Tom approached the happy couple and handed them a PADD. "Here's your share of the replicator rations. There are plenty of holodeck hours in there - enjoy your honeymoon." Before they could protest, several more wedding presents had been forced into their hands. Janeway glared as Chakotay instinctively unwrapped one, then laughed despite herself when he stared at the mysterious object within.
"It's a twentieth-century lava lamp, Chakotay. It must be from Tom and B'Elanna." She rifled through the wrapping paper for a card, then looked around for the couple in question. They were slipping out of the mess hall. While she wondered what that perilous pair were up to, Neelix wheeled out a cake, and Captain Harry and the Kimtones struck up a wedding march.
Janeway found herself worrying about writing the thank-you notes. Chakotay eyed her warily - was she really going to go along with this? Before he could ask her any stupid questions of that sort, the crowd had parted to form a dance floor and the newlyweds had been manoeuvered into the center of it to lead the first dance.
"I can't believe I walked right into this one," Janeway said as they began to dance. "I let that Talaxian get the best of me."
"There's only one person on this ship who could outwit Kathryn Janeway. It's not Neelix's fault that she finally got the opportunity."
She chuckled at the picture he'd painted of her other self. "But I thought you didn't approve of a stranger falling in love in your body."
"I admire his taste. And what kind of cad would go back on his word after all that?"
"Maybe one who has protocol to think about," she replied seriously.
"I believe morale trumps protocol. We didn't violate any regulations when we got married, after all."
At that, she stopped short in the middle of the floor. The crowd, which had been murmuring, stared silently at the frozen couple, and even the band faltered, but played on.
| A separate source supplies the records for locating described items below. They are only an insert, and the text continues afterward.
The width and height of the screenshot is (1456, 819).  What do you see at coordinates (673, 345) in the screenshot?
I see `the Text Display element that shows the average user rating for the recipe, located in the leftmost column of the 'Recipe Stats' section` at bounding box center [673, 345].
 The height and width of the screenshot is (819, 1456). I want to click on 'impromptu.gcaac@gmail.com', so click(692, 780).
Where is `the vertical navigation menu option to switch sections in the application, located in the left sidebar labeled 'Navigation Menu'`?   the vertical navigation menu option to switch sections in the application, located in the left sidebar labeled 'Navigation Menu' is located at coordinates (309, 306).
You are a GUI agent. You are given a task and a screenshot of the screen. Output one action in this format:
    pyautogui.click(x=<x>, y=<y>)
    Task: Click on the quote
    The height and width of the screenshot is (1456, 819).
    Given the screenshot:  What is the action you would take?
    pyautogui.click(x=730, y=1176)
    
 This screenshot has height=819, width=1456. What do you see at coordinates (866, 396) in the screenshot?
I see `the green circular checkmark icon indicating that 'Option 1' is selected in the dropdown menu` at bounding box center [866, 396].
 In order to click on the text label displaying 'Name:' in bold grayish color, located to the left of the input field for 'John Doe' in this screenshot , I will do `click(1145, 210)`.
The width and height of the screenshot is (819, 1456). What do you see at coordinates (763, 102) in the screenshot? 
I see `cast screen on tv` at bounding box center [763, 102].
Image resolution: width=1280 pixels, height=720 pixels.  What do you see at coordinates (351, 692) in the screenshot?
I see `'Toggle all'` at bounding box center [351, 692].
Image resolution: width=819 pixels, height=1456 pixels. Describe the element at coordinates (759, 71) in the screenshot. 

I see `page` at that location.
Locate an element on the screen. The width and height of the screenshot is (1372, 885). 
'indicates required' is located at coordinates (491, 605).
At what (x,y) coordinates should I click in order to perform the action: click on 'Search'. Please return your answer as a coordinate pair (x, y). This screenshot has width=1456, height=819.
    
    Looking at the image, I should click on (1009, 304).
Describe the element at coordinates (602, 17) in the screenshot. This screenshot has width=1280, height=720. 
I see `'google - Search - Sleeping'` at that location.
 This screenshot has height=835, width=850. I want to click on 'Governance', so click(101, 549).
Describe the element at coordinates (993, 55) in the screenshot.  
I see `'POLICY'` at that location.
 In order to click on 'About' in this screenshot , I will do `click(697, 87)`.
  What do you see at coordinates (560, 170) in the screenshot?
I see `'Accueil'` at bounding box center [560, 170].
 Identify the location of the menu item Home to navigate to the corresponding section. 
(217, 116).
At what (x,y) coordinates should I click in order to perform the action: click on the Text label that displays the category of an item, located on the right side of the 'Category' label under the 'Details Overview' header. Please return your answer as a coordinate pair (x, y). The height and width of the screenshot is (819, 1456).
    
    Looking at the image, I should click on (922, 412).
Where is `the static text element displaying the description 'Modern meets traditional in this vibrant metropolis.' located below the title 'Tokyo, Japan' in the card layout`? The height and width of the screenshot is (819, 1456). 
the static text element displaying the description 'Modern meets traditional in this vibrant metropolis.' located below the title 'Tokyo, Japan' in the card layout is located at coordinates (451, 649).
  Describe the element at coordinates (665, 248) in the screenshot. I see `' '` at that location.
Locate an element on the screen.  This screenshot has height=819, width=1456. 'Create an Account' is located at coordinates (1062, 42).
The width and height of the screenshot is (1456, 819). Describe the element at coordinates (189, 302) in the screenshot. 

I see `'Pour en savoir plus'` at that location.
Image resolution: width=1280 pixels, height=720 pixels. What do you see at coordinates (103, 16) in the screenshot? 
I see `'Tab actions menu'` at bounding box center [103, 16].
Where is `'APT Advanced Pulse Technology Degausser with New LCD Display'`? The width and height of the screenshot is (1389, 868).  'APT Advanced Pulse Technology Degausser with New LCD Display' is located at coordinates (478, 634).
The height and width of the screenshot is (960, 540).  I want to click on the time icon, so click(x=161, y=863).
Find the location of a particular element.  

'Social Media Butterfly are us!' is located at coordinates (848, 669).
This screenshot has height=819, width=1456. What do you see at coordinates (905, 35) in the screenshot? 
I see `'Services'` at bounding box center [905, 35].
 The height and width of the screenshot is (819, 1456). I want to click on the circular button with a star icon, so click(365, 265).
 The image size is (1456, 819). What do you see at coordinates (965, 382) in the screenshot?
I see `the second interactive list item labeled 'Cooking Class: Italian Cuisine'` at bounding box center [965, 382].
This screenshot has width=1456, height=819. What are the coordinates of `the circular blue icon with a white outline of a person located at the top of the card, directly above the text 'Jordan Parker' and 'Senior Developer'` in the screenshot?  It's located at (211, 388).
"I actually married you," she said, as though realizing it for the first time.
He, too, was suddenly struck with the wonder of the thing. "I wouldn't have guessed that you loved me that much," he whispered. "I was never sure whether you loved me at all."
She responded with a lingering kiss, which drew applause from their forgotten audience. The happy couple blushed and began dancing again, and the rest of the crowd joined them on the dance floor.
After about half an hour of festivities, Tom and B'Elanna returned to the mess hall. and managed, with some effort, to corner the newlyweds.
"You missed the cake," Chakotay chided his old friend.
"We brought you something," B'Elanna replied.
"You shouldn't have. We love the lava lamp, really," Janeway insisted.
Tom handed something small to Chakotay. "It's your rings."
"We can't take your rings," Chakotay protested.
"We worked something out." Tom waved a hand to prove he still had his own ring.
"Did you replicate them?" Janeway wondered aloud.
"Not exactly. B'E thought that would be gauche."
"Well, what did you do, then?"
"We reenacted one of those transporter accidents," B'Elanna explained, "you know, like the one that split Will Riker into two people."
"One of him was enough, if you ask me," Chakotay said under his breath. "You two..."
"...are hopeless romantics," Janeway finished his sentence.
"You're a fine pair to talk."
THE END
Lethe is the mythical river of the underworld whose waters cause the dead to forget their past lives.
"Do Not Go Gentle into that Good Night" is a poem by Dylan Thomas.
The excerpt from The Book of Common Prayer is from an old edition - not all versions include it in full.